LA UNIÓN Europea es comprensiva, espléndida y pragmática. Le perdona al Gobierno de Cuba su más de medio siglo de dictadura militar y lo recibe, con abrazos discretos pero cálidos y unos leves reparos formales, como a un viejo amigo descarriado que ha encontrado, por fortuna, el camino correcto. Es conmovedor.
En París, hace una semana, mediante una reunión de los cancilleres de Cuba y Francia, comenzó el fin de la llamada Posición Común, asumida por los países del Viejo Continente en 1996, que condicionaba el avance en materia de la cooperación y la normalización de las relaciones a que los jefes del régimen de la isla mostraran respeto por los derechos humanos.
Allá, lo que ha cambiado en ese tema, es el nombre de los presos políticos que están en las cárceles. La represión contra los opositores pacíficos es la misma del siglo pasado y, en los nuevos tiempos, se han añadido las golpizas semanales a las Damas de Blanco y un promedio de 300 arrestos arbitrarios cada mes. Lo que pasa es que el mundo civilizado vive con otras urgencias.
Aunque Cuba tiene, desde 2008, relaciones bilaterales con 15 países de la región y ha recibido unos 80 millones de euros en ayudas, las conversaciones en Francia le abren todas las puertas para obtener beneficios económicos y, en el plano político, pueden apreciarse como un intento de pasarle un poco de agua y jabón a su delantal enfangado.

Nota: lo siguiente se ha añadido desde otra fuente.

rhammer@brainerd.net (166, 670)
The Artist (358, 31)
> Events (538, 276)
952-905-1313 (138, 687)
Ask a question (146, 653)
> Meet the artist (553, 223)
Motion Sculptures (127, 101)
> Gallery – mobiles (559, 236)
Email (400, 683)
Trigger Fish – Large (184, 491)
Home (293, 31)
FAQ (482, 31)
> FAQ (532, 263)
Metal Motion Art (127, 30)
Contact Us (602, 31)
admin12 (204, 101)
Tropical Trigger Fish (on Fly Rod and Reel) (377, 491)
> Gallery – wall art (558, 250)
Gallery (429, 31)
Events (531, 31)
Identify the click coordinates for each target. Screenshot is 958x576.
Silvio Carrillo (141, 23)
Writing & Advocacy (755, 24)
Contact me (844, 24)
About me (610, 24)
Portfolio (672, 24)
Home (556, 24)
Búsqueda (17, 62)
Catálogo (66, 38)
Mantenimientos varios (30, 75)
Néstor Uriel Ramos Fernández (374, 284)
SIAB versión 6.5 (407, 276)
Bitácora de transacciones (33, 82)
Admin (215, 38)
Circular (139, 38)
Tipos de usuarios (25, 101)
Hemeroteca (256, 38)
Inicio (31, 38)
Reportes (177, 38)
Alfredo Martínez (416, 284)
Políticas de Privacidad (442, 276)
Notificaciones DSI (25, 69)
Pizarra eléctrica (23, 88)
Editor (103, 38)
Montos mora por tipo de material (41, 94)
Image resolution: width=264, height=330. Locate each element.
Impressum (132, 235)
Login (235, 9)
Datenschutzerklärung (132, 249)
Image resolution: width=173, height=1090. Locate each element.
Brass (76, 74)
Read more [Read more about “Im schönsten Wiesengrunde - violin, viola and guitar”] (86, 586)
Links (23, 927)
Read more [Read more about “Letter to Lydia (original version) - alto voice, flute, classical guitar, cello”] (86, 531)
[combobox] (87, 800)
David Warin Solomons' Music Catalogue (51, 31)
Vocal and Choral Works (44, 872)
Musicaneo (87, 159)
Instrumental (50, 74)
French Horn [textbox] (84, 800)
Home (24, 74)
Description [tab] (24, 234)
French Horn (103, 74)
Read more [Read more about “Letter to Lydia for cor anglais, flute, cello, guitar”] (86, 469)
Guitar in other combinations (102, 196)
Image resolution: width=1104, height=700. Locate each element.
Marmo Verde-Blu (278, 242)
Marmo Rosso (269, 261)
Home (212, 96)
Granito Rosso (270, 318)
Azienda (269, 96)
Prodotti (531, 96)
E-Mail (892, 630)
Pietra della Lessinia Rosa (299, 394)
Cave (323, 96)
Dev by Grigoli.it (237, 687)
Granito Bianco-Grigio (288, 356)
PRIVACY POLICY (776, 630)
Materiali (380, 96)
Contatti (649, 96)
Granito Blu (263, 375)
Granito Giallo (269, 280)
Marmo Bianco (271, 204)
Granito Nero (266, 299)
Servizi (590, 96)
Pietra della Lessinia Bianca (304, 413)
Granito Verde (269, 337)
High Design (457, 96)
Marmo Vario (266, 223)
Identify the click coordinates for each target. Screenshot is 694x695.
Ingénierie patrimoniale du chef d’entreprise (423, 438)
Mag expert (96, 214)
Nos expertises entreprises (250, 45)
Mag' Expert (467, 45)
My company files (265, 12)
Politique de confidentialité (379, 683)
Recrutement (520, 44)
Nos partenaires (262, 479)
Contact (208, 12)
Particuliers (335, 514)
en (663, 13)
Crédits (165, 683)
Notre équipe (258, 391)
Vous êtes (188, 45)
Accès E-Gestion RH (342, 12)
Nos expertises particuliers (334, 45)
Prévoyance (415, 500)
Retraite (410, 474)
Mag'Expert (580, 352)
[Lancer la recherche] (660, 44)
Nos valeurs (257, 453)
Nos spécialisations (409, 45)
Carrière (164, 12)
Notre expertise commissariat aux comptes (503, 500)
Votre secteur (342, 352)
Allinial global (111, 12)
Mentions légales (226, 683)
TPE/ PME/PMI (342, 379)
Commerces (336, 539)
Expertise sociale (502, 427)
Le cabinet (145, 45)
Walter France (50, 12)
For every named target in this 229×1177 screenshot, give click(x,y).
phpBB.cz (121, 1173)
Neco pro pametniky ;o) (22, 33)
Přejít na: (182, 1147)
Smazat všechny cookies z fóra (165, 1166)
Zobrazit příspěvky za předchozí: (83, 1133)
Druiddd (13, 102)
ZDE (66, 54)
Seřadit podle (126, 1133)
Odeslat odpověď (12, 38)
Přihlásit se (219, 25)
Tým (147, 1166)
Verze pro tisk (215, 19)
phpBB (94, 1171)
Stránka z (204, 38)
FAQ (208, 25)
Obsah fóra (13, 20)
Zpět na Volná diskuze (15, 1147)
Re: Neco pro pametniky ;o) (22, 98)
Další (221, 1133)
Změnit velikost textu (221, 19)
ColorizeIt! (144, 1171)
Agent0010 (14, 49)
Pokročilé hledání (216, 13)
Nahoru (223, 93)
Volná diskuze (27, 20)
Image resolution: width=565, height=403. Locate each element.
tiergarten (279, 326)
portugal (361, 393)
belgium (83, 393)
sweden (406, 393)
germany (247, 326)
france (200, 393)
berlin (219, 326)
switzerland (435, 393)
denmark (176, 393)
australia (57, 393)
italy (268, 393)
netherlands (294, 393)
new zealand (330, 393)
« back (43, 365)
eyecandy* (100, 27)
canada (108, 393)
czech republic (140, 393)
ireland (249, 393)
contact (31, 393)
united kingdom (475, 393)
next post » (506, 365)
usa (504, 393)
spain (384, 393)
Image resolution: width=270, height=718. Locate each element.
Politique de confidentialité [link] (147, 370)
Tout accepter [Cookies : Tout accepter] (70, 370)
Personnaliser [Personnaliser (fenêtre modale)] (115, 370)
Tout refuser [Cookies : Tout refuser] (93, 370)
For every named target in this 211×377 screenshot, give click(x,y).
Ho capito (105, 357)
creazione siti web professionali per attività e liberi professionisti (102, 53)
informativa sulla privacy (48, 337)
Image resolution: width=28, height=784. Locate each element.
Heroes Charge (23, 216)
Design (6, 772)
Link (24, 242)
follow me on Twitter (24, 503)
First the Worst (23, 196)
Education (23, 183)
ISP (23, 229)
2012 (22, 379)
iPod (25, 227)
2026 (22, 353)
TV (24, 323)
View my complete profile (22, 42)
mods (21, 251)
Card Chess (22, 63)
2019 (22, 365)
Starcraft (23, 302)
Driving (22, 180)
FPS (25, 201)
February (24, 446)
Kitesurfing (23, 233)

Es siniestro que el canciller Laurent Fabius sea el designado por la UE para llevar adelante el diálogo de recomposición de los contactos. El reconocido socialista galo escribió un artículo, en 2003, cuando la razia policial contra 75 opositores y periodistas cubanos, en el que se quejaba de «la extraña indulgencia» con la que su país trataba al «dictador» Fidel Castro.